Three under the tree, Vol. 25

That Ella Fitzgerald tune was put under the tree last night to fulfill a request. As are tonight’s tunes.

Someone asked whether I had “The 12 Days of Christmas.” I do. Exactly three versions, each distinctly different, so they fit nicely under the tree.


“The 12 Days of Christmas,” Harry Belafonte, from “To Wish You a Merry Christmas,” 1962.

No calypso here, just a nice, rather traditionally orchestrated version. It’s highlighted, of course, by Belafonte’s smooth, high tenor. Belafonte, who turned 80 this year, was just 35 when he cut this record in Hollywood.

I found this album in the $1 bin at my friendly neighborhood used record store the other day. This 45-year-old vinyl has almost pristine sound.


“The 12 Days of Christmas,” the Philadelphia Brass Ensemble, from “A Festival of Carols in Brass,” 1967. (This is a CD rip. My vinyl has a nice big skip right at the beginning of this song.)

This was the second Christmas record I ever bought. I didn’t buy Christmas records until after I left home for college. I bought it at Prange’s, a big department store in Eau Claire, Wisconsin, in December of 1977 or 1978.

I bought “A Motown Christmas” at the same time, and I remember thinking I needed to get something traditional to go along with it, something like the Christmas albums we had at home.

“A Festival of Carols in Brass” consists of 25 traditional Christmas carols, most of them fairly short cuts, “played by the first-chair virtuosos of the Philadelphia Orchestra.”

The liner notes on the original vinyl album also say this:

“Maybe it’s the influence of the Salvation Army, or maybe it’s just a special kind of inherent affinity. Whatever the cause, it’s a fact that practically everyone associates the sound of brass instruments with the music of Christmas.”

When this was re-released on CD in 1991, those liner notes had disappeared, as had all the credits for the performers. The producer’s name survived, but not the names of those who played all that elegant brass.

So, for the record, here is the Philadelphia Brass Ensemble, circa 1967: Gilbert Johnson, first trumpet; Seymour Rosenfeld, second trumpet; Mason Jones, French horn; Henry Charles Smith, trombone; M. Dee Stewart, euphonium; and Abe Torchinsky, tuba.


“The 12 Days of Christmas,” from “Christmas Party Dancing.”

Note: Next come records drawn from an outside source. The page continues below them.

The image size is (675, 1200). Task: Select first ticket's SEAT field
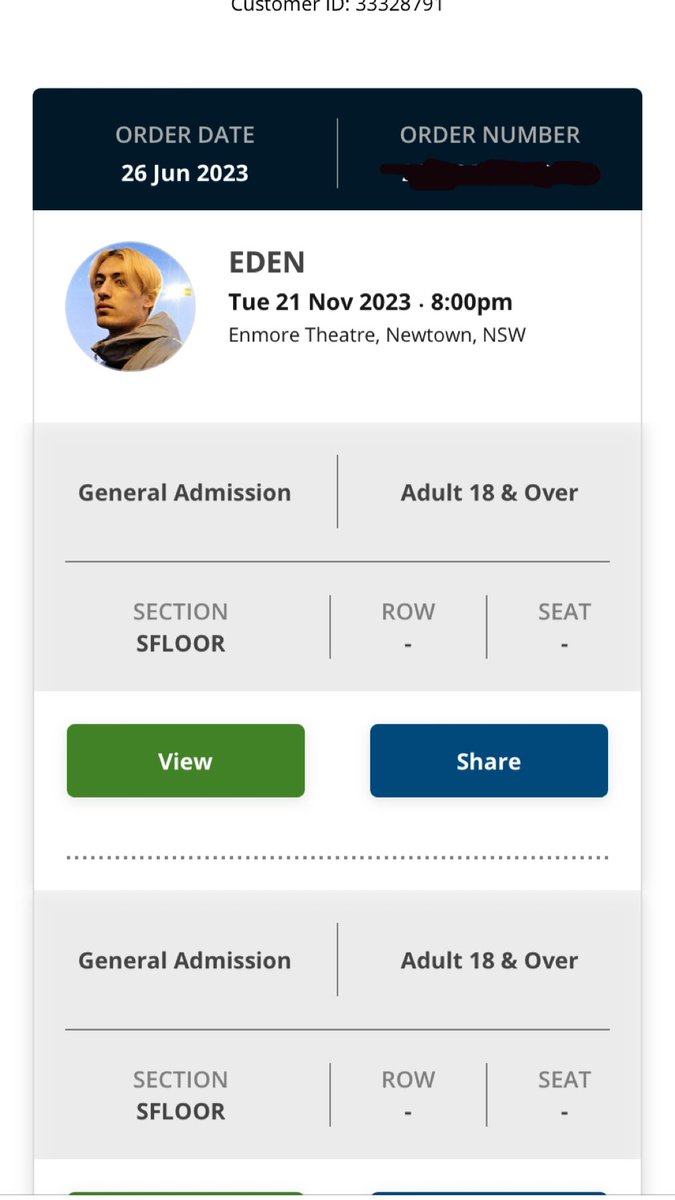coord(565,627)
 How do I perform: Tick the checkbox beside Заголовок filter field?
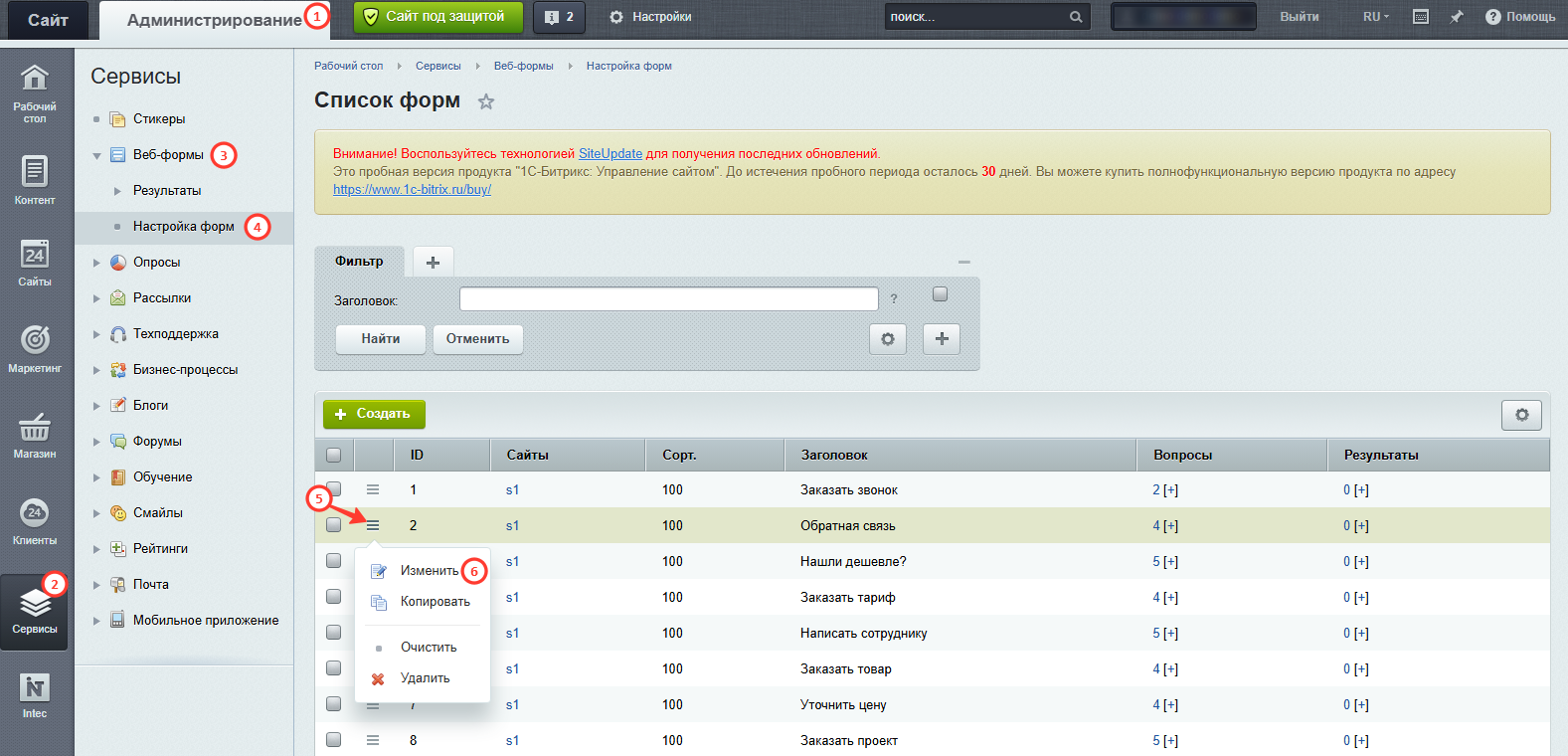[941, 294]
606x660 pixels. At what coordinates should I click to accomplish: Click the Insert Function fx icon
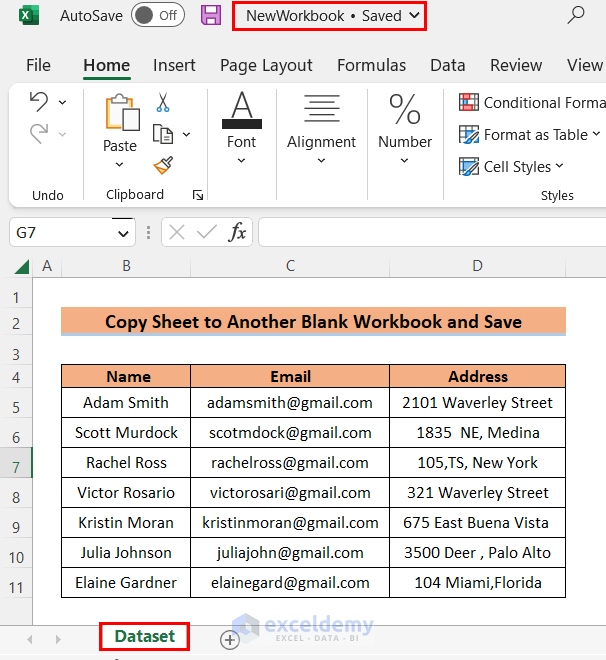pyautogui.click(x=238, y=232)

These upbeat performers sound a little like the Salsoul Orchestra, but aren’t them, obviously. I’m guessing this is something from the ’80s or ’90s. It’s a budget CD with no credits or copyright dates. All I know is that it was made and distributed by LDMI, a Canadian company.

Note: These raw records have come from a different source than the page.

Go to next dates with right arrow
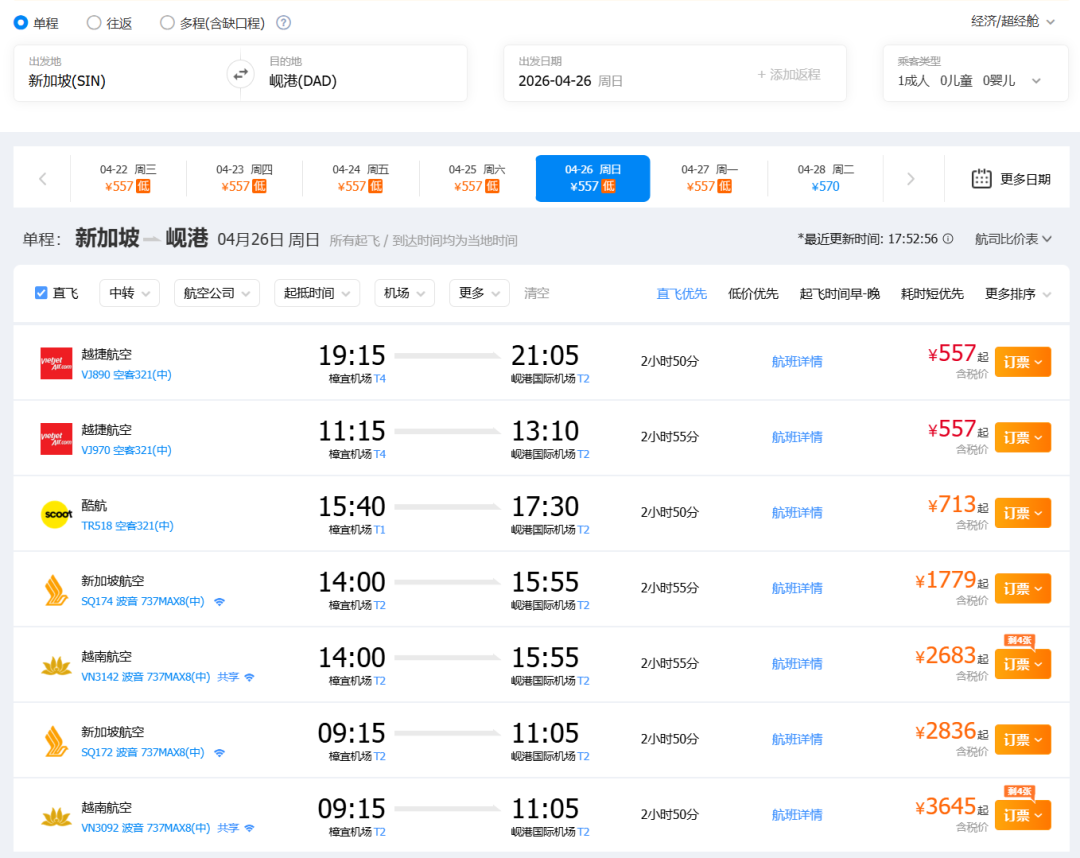Image resolution: width=1080 pixels, height=858 pixels. coord(910,179)
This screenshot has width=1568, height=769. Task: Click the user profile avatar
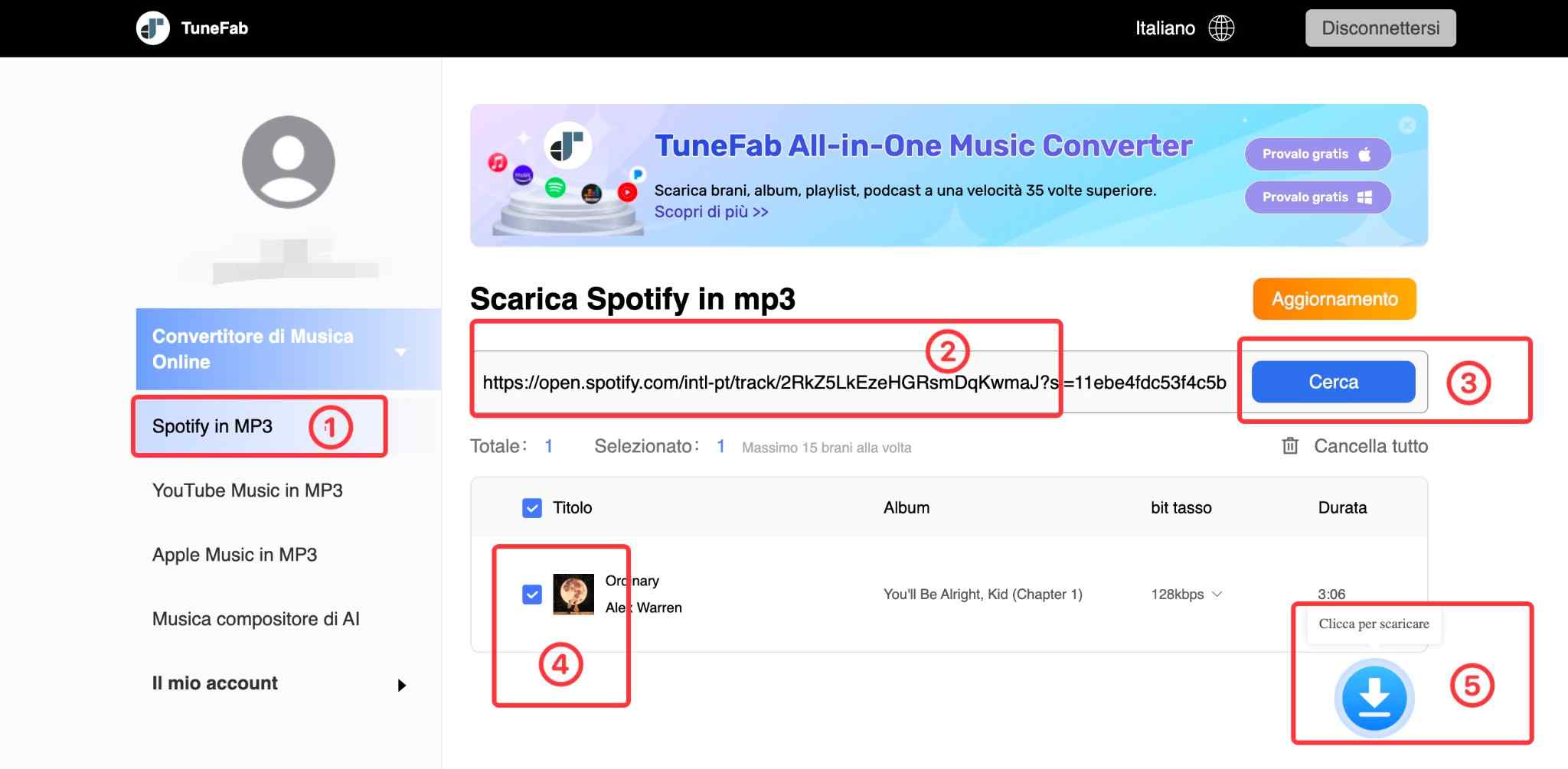coord(288,162)
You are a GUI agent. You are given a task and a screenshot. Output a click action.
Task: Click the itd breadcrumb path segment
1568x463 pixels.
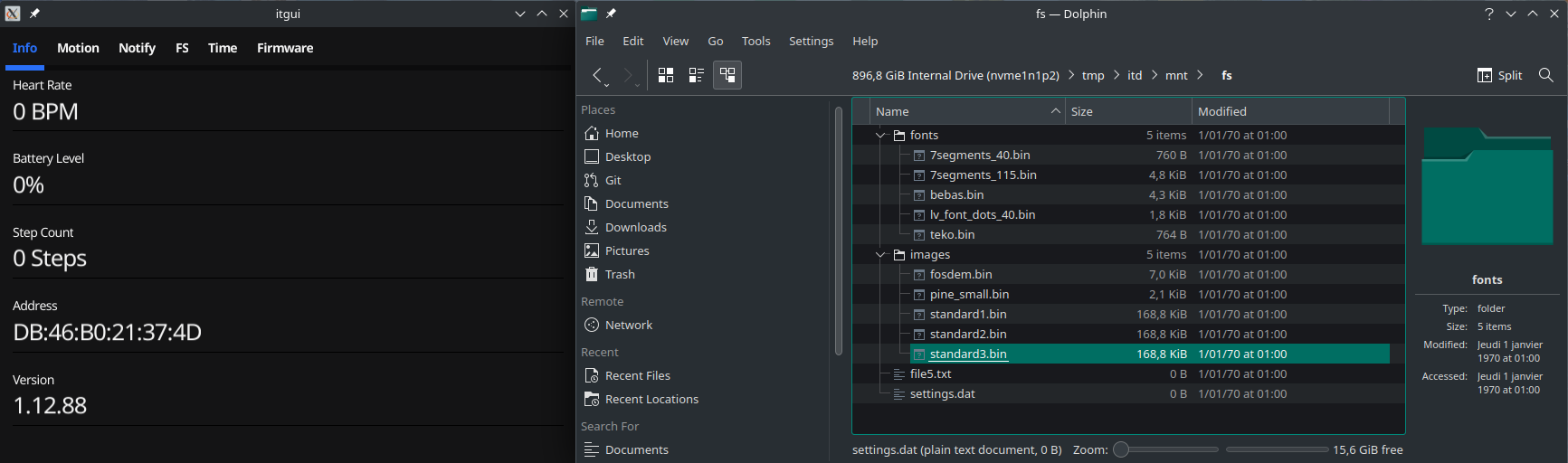click(1135, 75)
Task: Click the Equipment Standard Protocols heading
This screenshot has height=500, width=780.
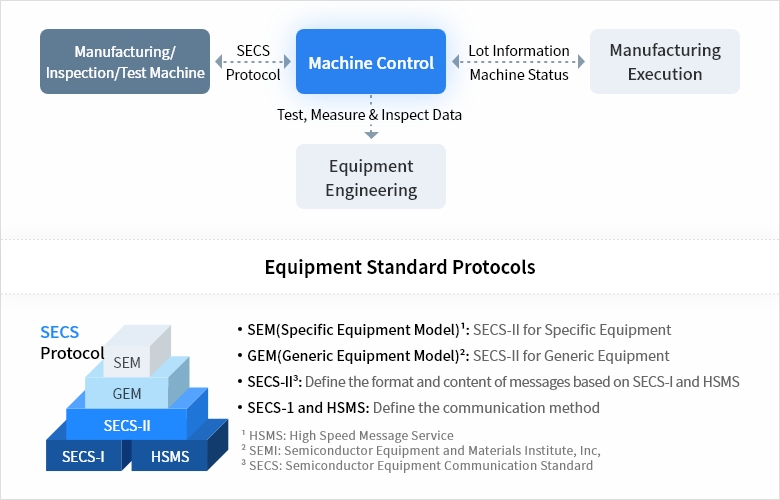Action: click(x=399, y=267)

And that it has a nice cover.

Enjoy. More to come.


Filed under Christmas music, December 2007, Sounds

6 responses to “Three under the tree, Vol. 25

  1. Tommy Shaw of Styx also did a version of “The 12 Days of Christmas.”

  2. Weird. I was just listening to that Philadelphia Brass Ensemble record while looking for post material.

    I’m really enjoying the holiday-themed material here, BTW.

  3. Tom

    We’re listening right now to all three versions. (Well, not all simultaneously!) It’s especially nice to have a couple of instrumental versions to sing along to. (We do love to sing over here, we do.) Thank you so much!

  4. Hmm…

    I know this is about The 12 Days of Christmas, but does the Harry Belafonte album have the original version of Mary’s Boy Child?

    He did a slightly faster (but nowhere near as upbeat as the one done by Boney M) version of the song originally, but on every collection I’ve found since, he’s done the slower, more melodic version.

    I’m trying to find the original. Always did like that one best. Thanks!

  5. Dan

    Thanks for the brass, man! I’ve picked up some Canadian Brass Christmas cds, but, I don’t know. They are surprisingly lifeless. And not sufficiently brassy.

  6. This has nothing to do with Christmas but since you do seem to have a focus on rare/out of print material. I was wondering if you’ve ever posted anything about the late Beach Boy, Carl Wilson’s 2 long out of print solo albums (s/t and “Youngblood”) or his late brother Dennis’s long out of print “Pacific Ocean Blue” (the latter of which was rather well received by critics when it was released).